9 novembre 1989

Il crollo del muro di Berlino e la fine della Guerra Fredda
 

Si celebra quest’anno il trentesimo anniversario del crollo del muro di Berlino, il simbolo più odioso della cortina di ferro che divise l’Europa in due blocchi e l’immagine più rappresentativa della guerra fredda che contrappose per più di quaranta anni gli Stati Uniti e l’Unione Sovietica.  
La sera del 9 novembre 1989 un funzionario della RDT, Günther Schabowski, rispondendo a una domanda del corrispondente italiano dell’ANSA, annunciò, in maniera estemporanea, che le misure decise dal regime della Germania dell’Est per facilitare i viaggi dei cittadini avevano effetto immediato. La notizia, grazie alla televisione, circolò immediatamente e la sera stessa decine di migliaia di berlinesi si diressero festanti verso il muro per oltrepassare i posti di frontiera e dirigersi a Berlino Ovest, superando il confine che aveva diviso la città in due parti non comunicanti dal 1961 e che era costato la vita a centinaia di persone, che avevano cercato invano di fuggire da Berlino Est.
Il 9 Novembre 1989 è così diventato il simbolo della fine della Guerra Fredda, della vittoria degli Stati Uniti sull’Unione Sovietica, dell’ordine liberale su quello socialista, della fine dei regimi comunisti in Europa orientale, ma è stato anche l’inizio di una rivoluzione che ha portato alla riunificazione della Germania e all’implosione dell’URSS, trasformando radicalmente gli equilibri europei.
In realtà il crollo del muro di Berlino è stato solo il culmine di un processo molto più lungo, che si sviluppò tra la seconda metà degli anni Ottanta, dopo l’arrivo di Mikhail Gorbačëv alla segreteria del PCUS e il 1991, anno della dissoluzione dell’Unione Sovietica, le cui radici possono essere fatte risalire ai grandi mutamenti degli anni Settanta, quando la distensione tra Est e Ovest, aumentò gli scambi economici e commerciali tra le due parti d’Europa e promosse la formazione di reti di dissidenti, che contestavano il carattere fortemente repressivo dei regimi comunisti che governavano i paesi dell’Europa orientale.

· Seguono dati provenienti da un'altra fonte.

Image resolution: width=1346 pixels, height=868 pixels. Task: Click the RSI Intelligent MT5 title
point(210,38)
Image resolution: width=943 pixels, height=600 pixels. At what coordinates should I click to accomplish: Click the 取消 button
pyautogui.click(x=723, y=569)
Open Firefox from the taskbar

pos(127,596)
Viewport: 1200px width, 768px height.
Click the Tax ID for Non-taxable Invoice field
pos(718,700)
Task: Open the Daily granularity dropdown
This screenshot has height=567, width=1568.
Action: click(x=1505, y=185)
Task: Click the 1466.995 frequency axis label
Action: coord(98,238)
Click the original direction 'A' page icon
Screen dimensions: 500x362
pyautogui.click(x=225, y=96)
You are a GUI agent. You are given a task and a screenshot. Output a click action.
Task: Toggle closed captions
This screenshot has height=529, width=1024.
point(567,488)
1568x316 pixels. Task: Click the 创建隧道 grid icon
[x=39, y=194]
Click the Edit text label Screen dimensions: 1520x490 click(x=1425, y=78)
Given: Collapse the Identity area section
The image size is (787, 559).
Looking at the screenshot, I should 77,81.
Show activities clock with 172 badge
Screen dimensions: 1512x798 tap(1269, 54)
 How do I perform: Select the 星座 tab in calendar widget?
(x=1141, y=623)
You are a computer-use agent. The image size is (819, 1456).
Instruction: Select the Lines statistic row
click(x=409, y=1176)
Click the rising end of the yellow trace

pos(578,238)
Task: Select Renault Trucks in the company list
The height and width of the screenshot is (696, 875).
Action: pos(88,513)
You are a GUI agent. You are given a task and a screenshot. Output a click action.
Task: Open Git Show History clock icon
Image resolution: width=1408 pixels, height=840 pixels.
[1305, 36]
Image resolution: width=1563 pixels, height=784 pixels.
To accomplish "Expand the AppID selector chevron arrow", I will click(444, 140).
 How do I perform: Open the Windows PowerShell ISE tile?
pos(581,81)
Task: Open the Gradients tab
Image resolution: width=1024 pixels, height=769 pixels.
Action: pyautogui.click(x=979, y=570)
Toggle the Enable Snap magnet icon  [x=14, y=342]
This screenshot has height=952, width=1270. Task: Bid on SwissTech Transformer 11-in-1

Tra i protagonisti che resero possibile la fine della guerra fredda, va sicuramente ricordato il segretario del PCUS Mikhail Gorbačëv, che tentò coraggiosamente, ma senza successo, di riformare il sistema politico ed economico dell’Unione Sovietica, grazie alla perestroika e alla glasnost. La perdurante inefficienza dell’economia sovietica, incapace di competere con quella tecnologicamente più avanzata degli Stati Uniti di Ronald Reagan e prosciugata dalla lunga guerra in Afghanistan, accelerò la fine dell’URSS.  
Il grande merito di Gorbačëv è stato quello di accettare pacificamente le rivoluzioni di velluto nei paesi dell’Europa orientale, rinunciando alla dottrina della sovranità limitata e acconsentendo alla formazione di regimi democratici in Polonia, in Ungheria, in Cecoslovacchia e nella Germania dell’Est, senza inviare i carri armati, evitando così qualsiasi spargimento di sangue, come invece era successo a Berlino nel 1953, a Budapest nel 1956 e a Praga nel 1968. Mosca rinunciava al suo impero, perché non riusciva più a sostenerne gli oneri.
Il regime della Germania dell’Est era stato il più restio ad accettare i cambiamenti in atto negli altri paesi dell’Europa orientale, ma la decisione del governo ungherese di aprire le frontiere con l’Austria nell’estate del 1989 provocando il deflusso di migliaia di tedeschi orientali, le manifestazioni di protesta scoppiate nelle principali città tedesche e la visita di Gorbačëv in ottobre, quando dichiarò profeticamente “la storia punisce chi arriva tardi”, segnarono la fine del regime di Honecker, aprendo la strada ai rivoluzionari cambiamenti del 9 novembre 1989.